## Task description
Give the Dreams founder passage again, everything from "The Dreams founder" down to "vital to success.", and replace "toughest" with "hardest".

## Provided passage
• • • •

The Dreams founder reveals that over the years, recruitment and team-building have provided his toughest tests. However, he believes these two disciplines are absolutely vital to success.
He says: “When I opened my first store, I had zero management experience but plenty of self-belief. I was a salesman, delivery driver, book-keeper… everything. But I soon recruited a team and had to learn the tricky art of hiring and managing people. Initially, I was distrusting, wanting to micromanage and meddle, but over the years I came to understand how to motivate and build a happy team and a great working environment.
“With recruitment, I always say that if you pay 10% over the going rate, you get someone twice as good. So, we’d always pay a bit more and build in lots of bonuses, incentives and fun extra rewards.

• • • •

## Record extracts
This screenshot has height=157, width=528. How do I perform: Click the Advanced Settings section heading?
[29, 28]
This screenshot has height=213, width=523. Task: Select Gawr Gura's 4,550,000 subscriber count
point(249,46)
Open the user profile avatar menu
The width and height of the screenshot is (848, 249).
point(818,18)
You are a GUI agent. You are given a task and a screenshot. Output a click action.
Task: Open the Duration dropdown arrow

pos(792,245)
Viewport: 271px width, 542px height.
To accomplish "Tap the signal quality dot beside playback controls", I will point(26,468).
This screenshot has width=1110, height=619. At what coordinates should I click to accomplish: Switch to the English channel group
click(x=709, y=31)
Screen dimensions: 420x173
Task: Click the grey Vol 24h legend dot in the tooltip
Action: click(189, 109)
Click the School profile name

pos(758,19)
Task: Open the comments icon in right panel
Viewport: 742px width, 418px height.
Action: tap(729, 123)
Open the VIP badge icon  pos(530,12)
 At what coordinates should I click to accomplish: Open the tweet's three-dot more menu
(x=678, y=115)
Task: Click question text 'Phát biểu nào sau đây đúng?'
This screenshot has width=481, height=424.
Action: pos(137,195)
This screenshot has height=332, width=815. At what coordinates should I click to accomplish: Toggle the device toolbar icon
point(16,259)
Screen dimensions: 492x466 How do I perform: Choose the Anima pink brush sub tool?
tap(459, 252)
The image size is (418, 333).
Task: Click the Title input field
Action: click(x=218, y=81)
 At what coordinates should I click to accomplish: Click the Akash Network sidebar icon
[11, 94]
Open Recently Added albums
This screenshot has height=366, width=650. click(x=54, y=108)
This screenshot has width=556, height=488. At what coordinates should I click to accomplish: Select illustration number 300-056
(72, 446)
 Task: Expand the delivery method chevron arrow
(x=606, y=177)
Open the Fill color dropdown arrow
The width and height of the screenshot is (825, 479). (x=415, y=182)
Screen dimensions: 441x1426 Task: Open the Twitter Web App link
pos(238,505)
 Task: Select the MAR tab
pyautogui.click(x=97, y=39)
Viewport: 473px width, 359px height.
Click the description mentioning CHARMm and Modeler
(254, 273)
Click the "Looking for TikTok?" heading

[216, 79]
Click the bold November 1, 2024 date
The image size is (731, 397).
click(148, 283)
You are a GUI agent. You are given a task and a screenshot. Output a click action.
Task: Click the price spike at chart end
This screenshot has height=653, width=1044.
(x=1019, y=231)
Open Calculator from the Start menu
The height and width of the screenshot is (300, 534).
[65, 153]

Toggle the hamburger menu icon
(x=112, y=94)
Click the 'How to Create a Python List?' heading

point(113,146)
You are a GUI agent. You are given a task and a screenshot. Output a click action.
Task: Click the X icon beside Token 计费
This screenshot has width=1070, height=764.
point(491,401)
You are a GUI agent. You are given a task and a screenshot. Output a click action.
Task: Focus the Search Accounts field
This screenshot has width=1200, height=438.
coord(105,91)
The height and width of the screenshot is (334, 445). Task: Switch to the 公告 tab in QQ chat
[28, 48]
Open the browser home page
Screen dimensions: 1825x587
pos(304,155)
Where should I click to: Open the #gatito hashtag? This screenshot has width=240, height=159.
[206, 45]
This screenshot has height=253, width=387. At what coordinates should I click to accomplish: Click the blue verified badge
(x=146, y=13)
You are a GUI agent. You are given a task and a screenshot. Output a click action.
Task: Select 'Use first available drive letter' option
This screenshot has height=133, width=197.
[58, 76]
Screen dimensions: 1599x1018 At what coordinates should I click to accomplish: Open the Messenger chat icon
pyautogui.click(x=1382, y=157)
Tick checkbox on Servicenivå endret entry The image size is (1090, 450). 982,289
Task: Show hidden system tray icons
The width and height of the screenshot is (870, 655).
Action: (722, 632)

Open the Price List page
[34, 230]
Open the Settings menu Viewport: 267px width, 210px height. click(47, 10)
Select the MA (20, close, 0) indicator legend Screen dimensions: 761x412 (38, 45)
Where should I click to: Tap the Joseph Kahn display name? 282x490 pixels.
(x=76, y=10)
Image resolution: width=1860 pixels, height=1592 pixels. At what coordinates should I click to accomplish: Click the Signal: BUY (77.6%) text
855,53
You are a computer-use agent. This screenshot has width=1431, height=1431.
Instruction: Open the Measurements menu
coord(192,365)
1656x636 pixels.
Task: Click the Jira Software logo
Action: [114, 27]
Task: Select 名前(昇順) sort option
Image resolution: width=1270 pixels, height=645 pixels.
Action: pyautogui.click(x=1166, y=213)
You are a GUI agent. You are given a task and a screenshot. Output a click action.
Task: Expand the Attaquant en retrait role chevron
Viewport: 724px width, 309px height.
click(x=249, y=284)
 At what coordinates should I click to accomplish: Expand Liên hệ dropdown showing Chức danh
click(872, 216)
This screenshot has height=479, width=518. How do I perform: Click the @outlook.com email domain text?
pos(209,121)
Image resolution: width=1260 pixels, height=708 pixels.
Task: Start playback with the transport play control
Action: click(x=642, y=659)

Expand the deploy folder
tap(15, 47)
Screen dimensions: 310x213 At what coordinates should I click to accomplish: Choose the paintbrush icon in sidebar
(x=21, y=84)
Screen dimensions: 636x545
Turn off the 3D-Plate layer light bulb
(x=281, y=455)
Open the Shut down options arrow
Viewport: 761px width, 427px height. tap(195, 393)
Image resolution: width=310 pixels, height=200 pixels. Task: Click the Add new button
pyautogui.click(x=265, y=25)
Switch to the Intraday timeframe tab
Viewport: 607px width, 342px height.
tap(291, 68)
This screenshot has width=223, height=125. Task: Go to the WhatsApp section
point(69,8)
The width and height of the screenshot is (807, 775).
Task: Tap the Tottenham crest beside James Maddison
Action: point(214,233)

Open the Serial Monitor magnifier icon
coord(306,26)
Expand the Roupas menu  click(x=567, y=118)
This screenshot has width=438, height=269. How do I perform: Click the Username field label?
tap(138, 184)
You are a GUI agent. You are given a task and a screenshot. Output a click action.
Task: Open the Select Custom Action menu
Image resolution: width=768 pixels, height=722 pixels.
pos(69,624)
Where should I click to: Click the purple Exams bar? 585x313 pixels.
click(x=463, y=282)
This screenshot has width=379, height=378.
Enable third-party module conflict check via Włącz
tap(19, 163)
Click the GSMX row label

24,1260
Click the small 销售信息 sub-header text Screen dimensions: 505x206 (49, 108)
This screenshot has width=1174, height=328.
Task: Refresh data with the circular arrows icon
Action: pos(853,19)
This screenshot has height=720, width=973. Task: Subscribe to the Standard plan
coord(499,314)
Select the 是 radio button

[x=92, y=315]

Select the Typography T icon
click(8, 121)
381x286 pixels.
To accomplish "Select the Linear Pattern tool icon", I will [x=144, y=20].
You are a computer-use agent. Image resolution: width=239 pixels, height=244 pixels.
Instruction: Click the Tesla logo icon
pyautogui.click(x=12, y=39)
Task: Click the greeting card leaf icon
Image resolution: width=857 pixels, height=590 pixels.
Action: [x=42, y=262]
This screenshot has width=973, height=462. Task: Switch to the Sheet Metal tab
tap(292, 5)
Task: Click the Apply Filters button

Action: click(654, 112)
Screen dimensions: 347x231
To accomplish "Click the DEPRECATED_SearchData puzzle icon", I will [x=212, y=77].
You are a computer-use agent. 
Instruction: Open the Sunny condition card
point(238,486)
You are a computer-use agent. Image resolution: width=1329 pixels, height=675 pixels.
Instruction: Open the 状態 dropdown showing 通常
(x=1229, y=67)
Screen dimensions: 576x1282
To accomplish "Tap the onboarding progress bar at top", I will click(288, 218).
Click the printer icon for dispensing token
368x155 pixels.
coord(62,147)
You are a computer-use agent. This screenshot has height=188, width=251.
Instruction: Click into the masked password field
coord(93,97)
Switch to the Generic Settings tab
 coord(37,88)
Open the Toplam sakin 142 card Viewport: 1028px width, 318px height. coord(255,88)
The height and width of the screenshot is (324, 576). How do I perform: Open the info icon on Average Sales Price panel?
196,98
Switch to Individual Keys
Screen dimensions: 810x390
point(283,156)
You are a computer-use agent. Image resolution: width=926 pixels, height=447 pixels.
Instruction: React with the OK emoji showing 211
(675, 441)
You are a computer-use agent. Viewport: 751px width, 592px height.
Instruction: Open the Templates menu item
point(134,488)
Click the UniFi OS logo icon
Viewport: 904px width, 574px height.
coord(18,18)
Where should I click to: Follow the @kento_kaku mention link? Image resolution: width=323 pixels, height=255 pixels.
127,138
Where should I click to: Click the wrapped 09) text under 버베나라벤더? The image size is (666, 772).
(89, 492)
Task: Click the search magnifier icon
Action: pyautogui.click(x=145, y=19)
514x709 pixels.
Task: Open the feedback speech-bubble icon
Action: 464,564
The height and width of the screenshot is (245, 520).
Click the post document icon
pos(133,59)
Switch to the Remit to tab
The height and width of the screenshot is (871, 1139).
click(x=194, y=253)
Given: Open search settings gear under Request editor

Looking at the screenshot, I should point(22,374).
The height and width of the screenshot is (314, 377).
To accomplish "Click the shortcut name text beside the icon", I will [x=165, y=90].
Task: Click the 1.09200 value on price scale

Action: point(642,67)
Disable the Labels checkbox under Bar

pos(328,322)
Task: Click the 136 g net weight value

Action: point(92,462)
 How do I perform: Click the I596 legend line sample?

• • • •

## Solution
The Dreams founder reveals that over the years, recruitment and team-building have provided his hardest tests. However, he believes these two disciplines are absolutely vital to success.